Required task A:
Present the entries from the line with "Open the drawer above the command prompt icon" up to and including the line with "click(x=979, y=2508)" as a Markdown table with the columns Row and Line, one numbered row per line and blank lines left out.
START Source passage
On 14 December 2010, it was announced that McIntyre would join the ITV talent show Britain's Got Talent as a judge in 2011 with David Hasselhoff and Amanda Holden. McIntyre and Hasselhoff replaced Piers Morgan and Simon Cowell, although Cowell returned for the live shows and Hasselhoff was only the additional fourth judge. After only one series, McIntyre was replaced by Alesha Dixon.

In 2010 and 2014, McIntyre hosted the Royal Variety Performance on ITV. He also previously performed on the show twice: in 2006 and 2008.

McIntyre co-hosted various segments of Comic Relief in 2011 and 2013 on BBC One. On Christmas Day 2011, he hosted a Christmas Special edition of Michael McIntyre's Comedy Roadshow. The show was watched by 8.1 million viewers.

In 2014 McIntyre fronted his own BBC One talk programme, The Michael McIntyre Chat Show. A Christmas special aired on Christmas Day in 2014. On 5 April 2015, he presented Michael McIntyre Presents...Easter Night at the Coliseum, a one-off special for BBC One.

In November 2015, it was announced that McIntyre would return to BBC One for Michael McIntyre's Big Christmas Show. The show was recorded in front of a live audience in the Theatre Royal in London before airing on Christmas Day.

Since April 2016, McIntyre has presented Michael McIntyre's Big Show, a Saturday night entertainment series for BBC One. A second series began airing in November 2016. A third series began airing in November 2017.

In November 2020, McIntyre began hosting a new BBC gameshow entitled The Wheel. In August 2021, it was announced that McIntyre would host a U.S. version of The Wheel on NBC, which premiered on December 19, 2022.

Stage
McIntyre has performed three times on the Royal Variety Performance, including in 2010 when he became the youngest-ever host. In 2009, he performed for an estimated total of 500,000 people on his first tour of the United Kingdom that included a record-breaking six nights at Wembley Arena and four at The O2 Arena.

In 2012, his UK tour included 71 arena dates, playing to over 700,000 people, including a record-breaking 10 nights at the O2 Arena in London. According to ticket sales company Pollstar, the tour helped make McIntyre the world's biggest selling comedian in 2012, bringing in around £21m. On 20 April 2013 McIntyre played the biggest comedy gig in Africa to 9,000 fans at the Coca-Cola Dome in Johannesburg.
END Source passage
Required task B:
Rewrite the McIntyre passage from "In 2014 McIntyre" up to and including "in November 2017.", changing "BBC One" to "BBC Two" each time it appears.
START Data shown
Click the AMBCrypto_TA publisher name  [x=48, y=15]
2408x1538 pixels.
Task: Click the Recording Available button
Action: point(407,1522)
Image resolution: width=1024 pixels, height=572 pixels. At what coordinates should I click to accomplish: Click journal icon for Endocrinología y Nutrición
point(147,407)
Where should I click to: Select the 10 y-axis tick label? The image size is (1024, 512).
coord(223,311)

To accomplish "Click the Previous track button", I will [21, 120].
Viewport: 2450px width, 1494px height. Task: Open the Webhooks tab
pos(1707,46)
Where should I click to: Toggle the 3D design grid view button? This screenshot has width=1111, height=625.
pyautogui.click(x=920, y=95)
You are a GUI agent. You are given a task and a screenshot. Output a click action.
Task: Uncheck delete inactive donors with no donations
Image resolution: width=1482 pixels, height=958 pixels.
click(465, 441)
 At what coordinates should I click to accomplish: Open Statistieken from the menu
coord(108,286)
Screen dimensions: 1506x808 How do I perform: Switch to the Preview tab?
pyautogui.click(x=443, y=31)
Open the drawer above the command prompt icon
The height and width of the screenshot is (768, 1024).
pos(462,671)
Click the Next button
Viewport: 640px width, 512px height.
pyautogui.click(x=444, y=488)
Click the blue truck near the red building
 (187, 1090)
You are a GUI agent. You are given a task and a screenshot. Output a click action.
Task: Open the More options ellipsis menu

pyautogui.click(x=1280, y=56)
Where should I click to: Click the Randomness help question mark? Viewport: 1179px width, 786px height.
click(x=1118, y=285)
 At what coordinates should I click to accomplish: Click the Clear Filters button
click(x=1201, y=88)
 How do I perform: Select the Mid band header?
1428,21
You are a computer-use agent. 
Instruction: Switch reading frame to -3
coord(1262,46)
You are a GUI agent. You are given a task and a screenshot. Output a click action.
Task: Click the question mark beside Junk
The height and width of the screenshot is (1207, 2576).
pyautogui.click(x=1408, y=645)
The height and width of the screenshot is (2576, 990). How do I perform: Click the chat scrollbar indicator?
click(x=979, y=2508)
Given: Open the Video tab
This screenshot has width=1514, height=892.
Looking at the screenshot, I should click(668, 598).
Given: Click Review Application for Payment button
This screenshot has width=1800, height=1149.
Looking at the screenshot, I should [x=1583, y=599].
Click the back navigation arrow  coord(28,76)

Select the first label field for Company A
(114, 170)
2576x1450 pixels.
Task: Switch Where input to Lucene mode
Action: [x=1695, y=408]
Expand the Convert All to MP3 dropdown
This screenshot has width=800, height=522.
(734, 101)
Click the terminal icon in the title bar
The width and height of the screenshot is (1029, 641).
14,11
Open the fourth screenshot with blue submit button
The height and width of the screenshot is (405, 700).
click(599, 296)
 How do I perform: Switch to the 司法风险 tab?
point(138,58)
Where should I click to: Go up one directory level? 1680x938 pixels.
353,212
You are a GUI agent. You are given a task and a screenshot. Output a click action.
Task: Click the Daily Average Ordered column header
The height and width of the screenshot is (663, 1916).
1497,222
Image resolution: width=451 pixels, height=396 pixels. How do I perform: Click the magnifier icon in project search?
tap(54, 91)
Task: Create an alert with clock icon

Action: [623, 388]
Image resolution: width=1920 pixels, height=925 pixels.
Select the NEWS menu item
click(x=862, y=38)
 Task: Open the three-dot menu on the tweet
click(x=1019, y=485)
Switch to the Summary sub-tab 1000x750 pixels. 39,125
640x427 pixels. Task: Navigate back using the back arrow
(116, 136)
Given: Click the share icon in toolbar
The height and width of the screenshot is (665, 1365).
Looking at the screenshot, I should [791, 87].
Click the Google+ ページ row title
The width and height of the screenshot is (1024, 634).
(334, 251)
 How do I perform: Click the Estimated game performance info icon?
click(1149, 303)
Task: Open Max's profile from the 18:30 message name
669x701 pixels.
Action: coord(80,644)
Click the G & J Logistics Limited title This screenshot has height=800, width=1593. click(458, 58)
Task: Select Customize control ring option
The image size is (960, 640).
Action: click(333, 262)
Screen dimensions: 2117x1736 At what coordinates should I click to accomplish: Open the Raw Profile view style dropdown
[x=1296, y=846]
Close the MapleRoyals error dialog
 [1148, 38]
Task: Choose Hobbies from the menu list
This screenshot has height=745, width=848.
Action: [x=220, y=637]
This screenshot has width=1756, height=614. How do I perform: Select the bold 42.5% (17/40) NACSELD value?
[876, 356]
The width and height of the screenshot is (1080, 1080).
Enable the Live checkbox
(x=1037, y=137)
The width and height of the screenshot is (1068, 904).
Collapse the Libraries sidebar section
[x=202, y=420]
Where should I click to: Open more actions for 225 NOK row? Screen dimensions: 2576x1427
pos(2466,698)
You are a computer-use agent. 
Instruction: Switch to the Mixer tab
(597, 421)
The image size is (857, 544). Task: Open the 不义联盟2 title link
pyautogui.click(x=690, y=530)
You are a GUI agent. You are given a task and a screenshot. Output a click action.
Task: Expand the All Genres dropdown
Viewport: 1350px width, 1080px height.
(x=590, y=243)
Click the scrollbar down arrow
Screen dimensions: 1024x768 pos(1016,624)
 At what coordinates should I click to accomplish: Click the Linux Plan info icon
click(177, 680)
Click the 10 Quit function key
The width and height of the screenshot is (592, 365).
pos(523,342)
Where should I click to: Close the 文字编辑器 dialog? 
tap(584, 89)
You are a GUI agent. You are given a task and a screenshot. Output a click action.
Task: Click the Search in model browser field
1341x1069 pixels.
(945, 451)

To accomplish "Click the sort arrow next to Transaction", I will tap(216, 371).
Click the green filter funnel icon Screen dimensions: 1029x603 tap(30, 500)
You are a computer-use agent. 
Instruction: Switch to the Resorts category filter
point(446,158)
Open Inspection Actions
END Data shown
Written reply A:
| Row | Line |
|---|---|
| 1 | Open the drawer above the command prompt icon |
| 2 | The height and width of the screenshot is (768, 1024). |
| 3 | pos(462,671) |
| 4 | Click the Next button |
| 5 | Viewport: 640px width, 512px height. |
| 6 | pyautogui.click(x=444, y=488) |
| 7 | Click the blue truck near the red building |
| 8 |  (187, 1090) |
| 9 | You are a GUI agent. You are given a task and a screenshot. Output a click action. |
| 10 | Task: Open the More options ellipsis menu |
| 11 | pyautogui.click(x=1280, y=56) |
| 12 | Where should I click to: Click the Randomness help question mark? Viewport: 1179px width, 786px height. |
| 13 | click(x=1118, y=285) |
| 14 |  At what coordinates should I click to accomplish: Click the Clear Filters button |
| 15 | click(x=1201, y=88) |
| 16 |  How do I perform: Select the Mid band header? |
| 17 | 1428,21 |
| 18 | You are a computer-use agent.  |
| 19 | Instruction: Switch reading frame to -3 |
| 20 | coord(1262,46) |
| 21 | You are a GUI agent. You are given a task and a screenshot. Output a click action. |
| 22 | Task: Click the question mark beside Junk |
| 23 | The height and width of the screenshot is (1207, 2576). |
| 24 | pyautogui.click(x=1408, y=645) |
| 25 | The height and width of the screenshot is (2576, 990). How do I perform: Click the chat scrollbar indicator? |
| 26 | click(x=979, y=2508) |

Written reply B:
In 2014 McIntyre fronted his own BBC Two talk programme, The Michael McIntyre Chat Show. A Christmas special aired on Christmas Day in 2014. On 5 April 2015, he presented Michael McIntyre Presents...Easter Night at the Coliseum, a one-off special for BBC Two.

In November 2015, it was announced that McIntyre would return to BBC Two for Michael McIntyre's Big Christmas Show. The show was recorded in front of a live audience in the Theatre Royal in London before airing on Christmas Day.

Since April 2016, McIntyre has presented Michael McIntyre's Big Show, a Saturday night entertainment series for BBC Two. A second series began airing in November 2016. A third series began airing in November 2017.